The other day, while making Christmas cakes, I heard a radio interview with Inuit writer and storyteller Michael Kusugak. Michael’s story Baseball Bats for Christmas remains one of my favorite seasonal books. Feeling dyspeptic with the mallification of the winter celebration? Listen to seven-year-old Arvaarluk’s description of Christmas in Repulse Bay on the Arctic Circle: “Christmas was a time when you took your most favourite thing and gave it to your very best friend.”
I’m sorry to mention the “C” word when it is not even December yet, and that’s not really what I’m musing about. Really, I’m musing about experience, imagination, and research. Michael said something about wind that made me pause over my mixed peel. He was remembering being a kid, out hunting with his family, sleeping in an igloo. He said that it was completely quiet, even if there was a blizzard outside, because with the round shape of the igloo, “there was nothing to catch the wind.” He went on to say that when he grew up and went south and watched movies set in the north and he heard the wind whistling and howling he was mystified, wondering “where does that noise come from?” In a world without trees and high-tension wires there is nothing for the wind to howl against. The movie makers got that wrong.

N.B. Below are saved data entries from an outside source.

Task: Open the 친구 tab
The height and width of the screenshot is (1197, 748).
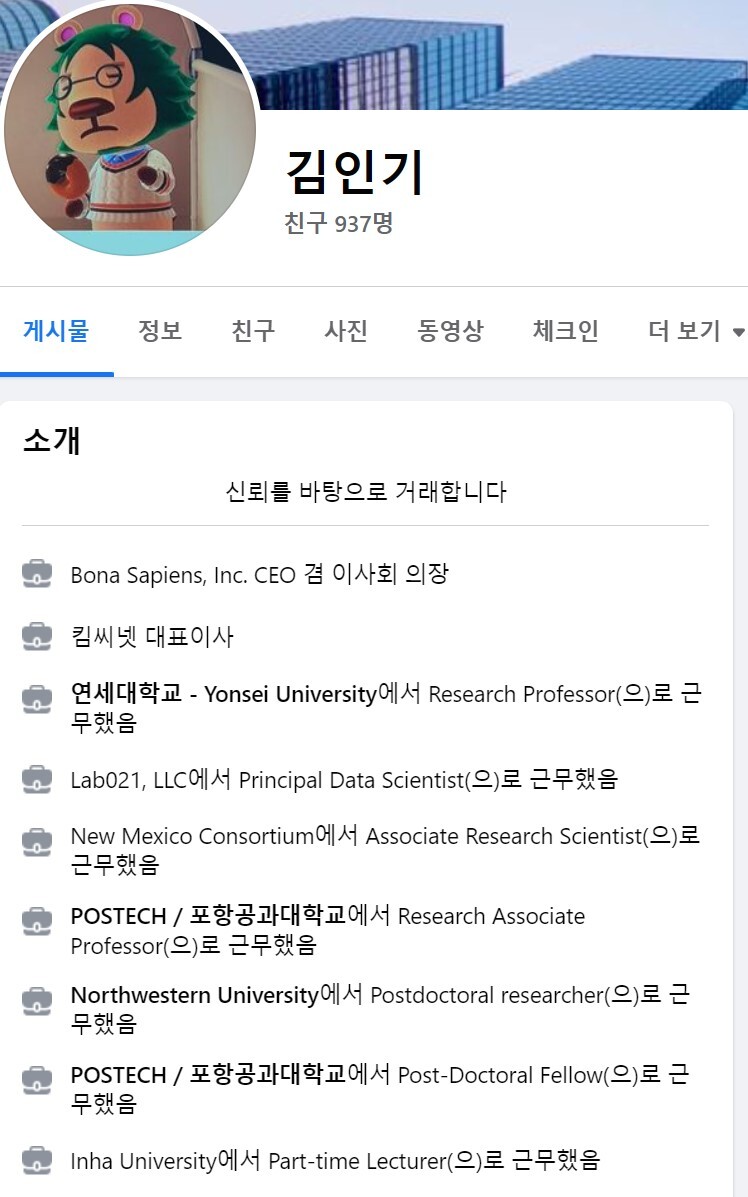Action: pyautogui.click(x=253, y=332)
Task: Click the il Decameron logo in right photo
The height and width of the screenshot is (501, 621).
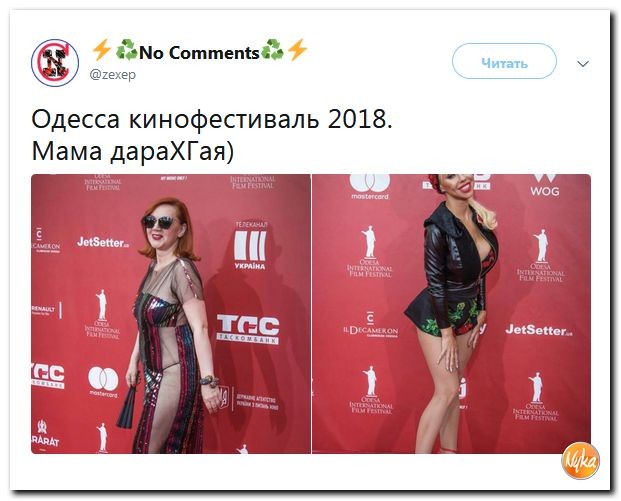Action: (370, 325)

When we write about things we have not experienced we imagine and we research. A detail like this, the silent igloo, can make us feel intimidated. It is the questions that we did not think to ask that can trip us up. British writer Gillian Cross has a funny piece about this in which she tries to get a child character to go out and play in 1842 but she can’t seem to get him dressed or speaking. “How could I advance my characters a step if I had to check for Historical Correctness at the end of every sentence?” We can certainly be paralyzed by such considerations. But there’s another side to this. What about that wind that encounters no resistance? What about a wild but silent storm? What about a place that is quieter than we have ever experienced? Does this idea, this small accuracy about the real world, give your story-making instincts a nudge? As usual, anything we find out about, anything, is potential material and the aspects to our job that are the most intimidating are simultaneously the most inspiring.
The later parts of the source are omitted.